Mother disapproved. He knew she would stare, and he imagined their conversation as he emptied the sheet two crescents at a time, the tips of each finger burnt worse than the oily bread. But Mother was ignoring him. Instead of the conversation that he expected, she said to her companion, “I told you two sweet nuts. How many was that?”
“One and one and one,” said Good.
“Which is three,” she warned.
The monkey looked at his best old friend, trying to share a grin. Then dipping his head, he moaned, “Sorry.”
And he laughed.
“Take the crescents out,” Mother repeated.
Blisters were already turning back into ordinary flesh.
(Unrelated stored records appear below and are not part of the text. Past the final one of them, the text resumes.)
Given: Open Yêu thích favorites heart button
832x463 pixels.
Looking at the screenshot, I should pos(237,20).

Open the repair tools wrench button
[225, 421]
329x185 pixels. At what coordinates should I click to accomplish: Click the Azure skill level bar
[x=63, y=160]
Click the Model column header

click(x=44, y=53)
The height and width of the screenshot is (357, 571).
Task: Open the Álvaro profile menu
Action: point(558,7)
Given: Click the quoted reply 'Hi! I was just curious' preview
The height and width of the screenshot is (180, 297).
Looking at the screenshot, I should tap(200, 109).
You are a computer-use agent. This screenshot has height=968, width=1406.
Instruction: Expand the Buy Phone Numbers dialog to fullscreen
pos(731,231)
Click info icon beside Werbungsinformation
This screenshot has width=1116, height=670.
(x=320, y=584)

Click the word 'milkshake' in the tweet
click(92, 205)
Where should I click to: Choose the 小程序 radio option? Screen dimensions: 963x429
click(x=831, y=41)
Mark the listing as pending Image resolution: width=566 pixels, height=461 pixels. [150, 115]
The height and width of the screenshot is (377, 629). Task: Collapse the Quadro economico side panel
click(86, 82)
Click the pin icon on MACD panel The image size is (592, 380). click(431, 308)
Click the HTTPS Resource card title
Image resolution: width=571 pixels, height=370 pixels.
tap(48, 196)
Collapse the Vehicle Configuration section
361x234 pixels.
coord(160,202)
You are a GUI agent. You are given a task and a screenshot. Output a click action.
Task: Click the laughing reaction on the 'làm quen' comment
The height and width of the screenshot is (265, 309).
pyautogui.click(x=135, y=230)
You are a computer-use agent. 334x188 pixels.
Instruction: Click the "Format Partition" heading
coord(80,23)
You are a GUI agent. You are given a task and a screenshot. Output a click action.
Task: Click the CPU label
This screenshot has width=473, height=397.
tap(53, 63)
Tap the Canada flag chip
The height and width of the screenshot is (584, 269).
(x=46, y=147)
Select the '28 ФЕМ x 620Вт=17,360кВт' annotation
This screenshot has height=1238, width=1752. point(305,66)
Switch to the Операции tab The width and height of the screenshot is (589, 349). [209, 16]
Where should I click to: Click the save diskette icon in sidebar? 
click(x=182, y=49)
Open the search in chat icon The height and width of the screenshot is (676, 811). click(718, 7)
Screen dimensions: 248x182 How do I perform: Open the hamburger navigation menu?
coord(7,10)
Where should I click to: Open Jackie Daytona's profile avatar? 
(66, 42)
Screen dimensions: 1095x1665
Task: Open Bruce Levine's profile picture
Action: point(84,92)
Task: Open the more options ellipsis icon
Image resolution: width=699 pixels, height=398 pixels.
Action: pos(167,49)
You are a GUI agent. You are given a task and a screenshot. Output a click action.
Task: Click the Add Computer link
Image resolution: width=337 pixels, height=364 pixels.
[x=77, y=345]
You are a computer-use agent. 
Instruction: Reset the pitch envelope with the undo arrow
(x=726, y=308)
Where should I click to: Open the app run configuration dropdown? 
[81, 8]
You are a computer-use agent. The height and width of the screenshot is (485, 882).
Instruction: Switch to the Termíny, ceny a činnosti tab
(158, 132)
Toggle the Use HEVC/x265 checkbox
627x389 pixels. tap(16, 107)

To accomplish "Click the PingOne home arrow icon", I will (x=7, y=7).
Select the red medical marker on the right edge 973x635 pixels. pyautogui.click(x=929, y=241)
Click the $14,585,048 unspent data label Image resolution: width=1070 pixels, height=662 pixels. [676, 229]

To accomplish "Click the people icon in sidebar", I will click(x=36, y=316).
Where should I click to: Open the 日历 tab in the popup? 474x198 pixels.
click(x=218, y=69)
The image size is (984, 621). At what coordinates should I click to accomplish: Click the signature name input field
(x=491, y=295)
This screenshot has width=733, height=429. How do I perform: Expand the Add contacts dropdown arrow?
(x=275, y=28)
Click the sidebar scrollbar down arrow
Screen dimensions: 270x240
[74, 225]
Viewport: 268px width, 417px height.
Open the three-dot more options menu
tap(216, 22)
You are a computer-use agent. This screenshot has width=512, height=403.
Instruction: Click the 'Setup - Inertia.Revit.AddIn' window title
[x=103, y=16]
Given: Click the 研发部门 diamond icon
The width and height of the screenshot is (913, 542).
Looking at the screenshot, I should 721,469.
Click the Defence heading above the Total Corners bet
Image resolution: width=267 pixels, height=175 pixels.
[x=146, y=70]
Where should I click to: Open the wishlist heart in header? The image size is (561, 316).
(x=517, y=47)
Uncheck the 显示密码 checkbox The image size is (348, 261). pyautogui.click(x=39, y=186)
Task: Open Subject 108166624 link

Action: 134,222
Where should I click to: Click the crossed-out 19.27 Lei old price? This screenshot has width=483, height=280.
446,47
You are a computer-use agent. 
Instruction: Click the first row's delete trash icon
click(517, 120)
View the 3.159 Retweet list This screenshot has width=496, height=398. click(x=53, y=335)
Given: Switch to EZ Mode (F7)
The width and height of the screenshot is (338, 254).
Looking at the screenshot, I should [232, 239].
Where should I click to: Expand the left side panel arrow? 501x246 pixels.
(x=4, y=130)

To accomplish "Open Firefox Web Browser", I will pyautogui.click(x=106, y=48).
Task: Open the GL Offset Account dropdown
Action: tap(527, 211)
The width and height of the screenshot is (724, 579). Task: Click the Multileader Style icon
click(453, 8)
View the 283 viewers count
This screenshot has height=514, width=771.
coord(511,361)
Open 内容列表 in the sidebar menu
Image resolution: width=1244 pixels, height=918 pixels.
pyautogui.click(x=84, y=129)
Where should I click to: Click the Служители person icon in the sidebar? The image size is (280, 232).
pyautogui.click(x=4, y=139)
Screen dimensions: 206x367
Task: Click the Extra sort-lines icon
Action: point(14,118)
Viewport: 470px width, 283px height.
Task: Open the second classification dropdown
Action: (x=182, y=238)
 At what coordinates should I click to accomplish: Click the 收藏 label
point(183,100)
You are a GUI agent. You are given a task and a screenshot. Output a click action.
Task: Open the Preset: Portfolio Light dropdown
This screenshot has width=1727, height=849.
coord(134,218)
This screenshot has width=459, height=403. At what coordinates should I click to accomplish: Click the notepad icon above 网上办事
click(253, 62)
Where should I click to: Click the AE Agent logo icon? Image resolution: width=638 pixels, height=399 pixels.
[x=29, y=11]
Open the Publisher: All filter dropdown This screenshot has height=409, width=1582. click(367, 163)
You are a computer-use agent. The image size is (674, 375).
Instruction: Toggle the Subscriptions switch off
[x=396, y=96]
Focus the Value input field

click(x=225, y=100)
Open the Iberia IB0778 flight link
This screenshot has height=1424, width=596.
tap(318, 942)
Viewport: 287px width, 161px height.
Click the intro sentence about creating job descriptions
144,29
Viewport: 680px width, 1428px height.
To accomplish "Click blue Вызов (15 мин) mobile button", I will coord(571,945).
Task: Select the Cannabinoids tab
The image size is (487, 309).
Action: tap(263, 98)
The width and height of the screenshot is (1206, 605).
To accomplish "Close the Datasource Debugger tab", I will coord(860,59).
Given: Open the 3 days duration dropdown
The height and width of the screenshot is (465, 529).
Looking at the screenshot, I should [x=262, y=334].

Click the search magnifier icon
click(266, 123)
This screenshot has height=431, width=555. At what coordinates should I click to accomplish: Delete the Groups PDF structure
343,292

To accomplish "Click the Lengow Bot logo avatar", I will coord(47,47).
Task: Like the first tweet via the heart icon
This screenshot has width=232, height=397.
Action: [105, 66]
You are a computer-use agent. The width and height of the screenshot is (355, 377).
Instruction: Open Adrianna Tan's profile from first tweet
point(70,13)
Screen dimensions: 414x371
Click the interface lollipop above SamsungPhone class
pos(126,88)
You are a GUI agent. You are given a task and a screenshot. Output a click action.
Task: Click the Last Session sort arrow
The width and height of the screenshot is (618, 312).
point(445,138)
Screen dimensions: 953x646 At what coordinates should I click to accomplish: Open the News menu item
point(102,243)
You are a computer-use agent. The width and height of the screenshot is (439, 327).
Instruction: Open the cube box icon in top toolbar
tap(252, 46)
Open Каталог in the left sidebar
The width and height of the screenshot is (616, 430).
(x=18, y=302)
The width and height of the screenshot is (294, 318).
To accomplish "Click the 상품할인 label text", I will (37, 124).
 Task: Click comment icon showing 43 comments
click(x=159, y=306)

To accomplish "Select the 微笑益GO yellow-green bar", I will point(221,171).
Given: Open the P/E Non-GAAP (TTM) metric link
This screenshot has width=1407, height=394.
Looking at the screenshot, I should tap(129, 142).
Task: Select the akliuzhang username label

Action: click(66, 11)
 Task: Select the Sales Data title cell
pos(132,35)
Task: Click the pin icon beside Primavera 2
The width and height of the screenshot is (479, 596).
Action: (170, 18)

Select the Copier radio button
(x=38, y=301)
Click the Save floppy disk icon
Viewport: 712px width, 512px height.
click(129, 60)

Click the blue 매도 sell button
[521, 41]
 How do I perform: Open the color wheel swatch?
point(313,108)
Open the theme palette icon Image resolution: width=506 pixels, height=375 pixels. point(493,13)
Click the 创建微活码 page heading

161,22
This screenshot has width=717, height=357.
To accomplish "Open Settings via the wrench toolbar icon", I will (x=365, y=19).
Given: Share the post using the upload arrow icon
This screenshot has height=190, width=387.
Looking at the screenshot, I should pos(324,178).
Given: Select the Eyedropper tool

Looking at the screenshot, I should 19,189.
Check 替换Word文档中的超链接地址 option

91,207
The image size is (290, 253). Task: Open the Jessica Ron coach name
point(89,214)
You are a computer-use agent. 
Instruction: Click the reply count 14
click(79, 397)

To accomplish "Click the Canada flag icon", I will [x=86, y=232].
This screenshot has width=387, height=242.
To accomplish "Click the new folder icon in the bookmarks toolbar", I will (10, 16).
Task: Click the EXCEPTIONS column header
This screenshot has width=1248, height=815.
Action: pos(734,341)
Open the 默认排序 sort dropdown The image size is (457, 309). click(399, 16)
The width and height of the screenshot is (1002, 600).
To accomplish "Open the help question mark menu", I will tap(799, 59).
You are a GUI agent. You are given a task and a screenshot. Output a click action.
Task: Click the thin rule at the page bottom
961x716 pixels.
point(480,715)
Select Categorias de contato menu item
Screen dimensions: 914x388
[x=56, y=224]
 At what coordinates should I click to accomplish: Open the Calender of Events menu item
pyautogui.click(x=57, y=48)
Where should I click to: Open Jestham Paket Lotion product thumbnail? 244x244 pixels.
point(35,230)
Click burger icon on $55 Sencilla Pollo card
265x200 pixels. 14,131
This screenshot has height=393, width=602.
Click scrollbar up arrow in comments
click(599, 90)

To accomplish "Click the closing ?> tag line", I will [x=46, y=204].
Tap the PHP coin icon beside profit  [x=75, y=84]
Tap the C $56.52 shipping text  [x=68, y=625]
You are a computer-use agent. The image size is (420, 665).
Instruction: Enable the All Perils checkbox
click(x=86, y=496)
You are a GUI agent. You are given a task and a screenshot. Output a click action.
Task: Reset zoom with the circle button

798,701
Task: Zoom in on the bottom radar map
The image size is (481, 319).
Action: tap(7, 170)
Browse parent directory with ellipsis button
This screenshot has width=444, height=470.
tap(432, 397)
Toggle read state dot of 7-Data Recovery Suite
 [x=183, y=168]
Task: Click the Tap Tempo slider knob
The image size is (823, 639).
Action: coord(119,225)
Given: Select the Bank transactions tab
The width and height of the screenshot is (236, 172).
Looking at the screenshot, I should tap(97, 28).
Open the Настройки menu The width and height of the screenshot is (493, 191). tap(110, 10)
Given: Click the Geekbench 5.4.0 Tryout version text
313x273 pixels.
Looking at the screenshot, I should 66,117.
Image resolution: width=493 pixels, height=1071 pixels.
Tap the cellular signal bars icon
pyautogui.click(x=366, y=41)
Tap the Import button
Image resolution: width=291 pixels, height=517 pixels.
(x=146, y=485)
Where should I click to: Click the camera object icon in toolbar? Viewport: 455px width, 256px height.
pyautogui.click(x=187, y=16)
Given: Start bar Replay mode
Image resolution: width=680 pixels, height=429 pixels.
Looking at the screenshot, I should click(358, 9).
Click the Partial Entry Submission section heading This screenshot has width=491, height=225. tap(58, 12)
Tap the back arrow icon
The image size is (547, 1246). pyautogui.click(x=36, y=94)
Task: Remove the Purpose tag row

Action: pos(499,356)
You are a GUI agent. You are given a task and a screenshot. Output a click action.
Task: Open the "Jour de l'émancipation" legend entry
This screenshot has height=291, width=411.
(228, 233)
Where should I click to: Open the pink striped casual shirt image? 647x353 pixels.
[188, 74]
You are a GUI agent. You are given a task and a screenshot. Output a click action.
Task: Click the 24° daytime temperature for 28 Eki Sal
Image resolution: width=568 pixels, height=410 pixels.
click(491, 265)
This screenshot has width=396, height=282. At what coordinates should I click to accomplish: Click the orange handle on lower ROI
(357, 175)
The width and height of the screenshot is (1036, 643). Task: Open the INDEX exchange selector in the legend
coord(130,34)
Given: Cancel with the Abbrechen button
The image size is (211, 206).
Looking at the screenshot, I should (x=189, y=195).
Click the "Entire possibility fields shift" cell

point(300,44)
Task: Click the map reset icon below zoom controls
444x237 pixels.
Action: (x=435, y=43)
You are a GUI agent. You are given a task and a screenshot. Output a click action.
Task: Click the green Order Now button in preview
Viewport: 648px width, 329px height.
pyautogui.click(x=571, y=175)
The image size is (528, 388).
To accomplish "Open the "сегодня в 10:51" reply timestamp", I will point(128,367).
As Diamond matured, the healing came faster.
Mother shoveled the golden eggs into a matching bowl. “These too.”
Diamond took the crescents, then the eggs. Mother had the nuts. Sweet nuts were the one indulgence—from one of the last happy blackwoods surviving inside their old District.
“Anything else?” she asked the table.
Reading wasn’t allowed with food. Master Nissim set the news aside, and Elata closed her book and sat on it. Every chair was filled. There was room at the long table for others, but Mother didn’t like how it looked. Empty chairs were just another item on that very long list of sights that made her sad.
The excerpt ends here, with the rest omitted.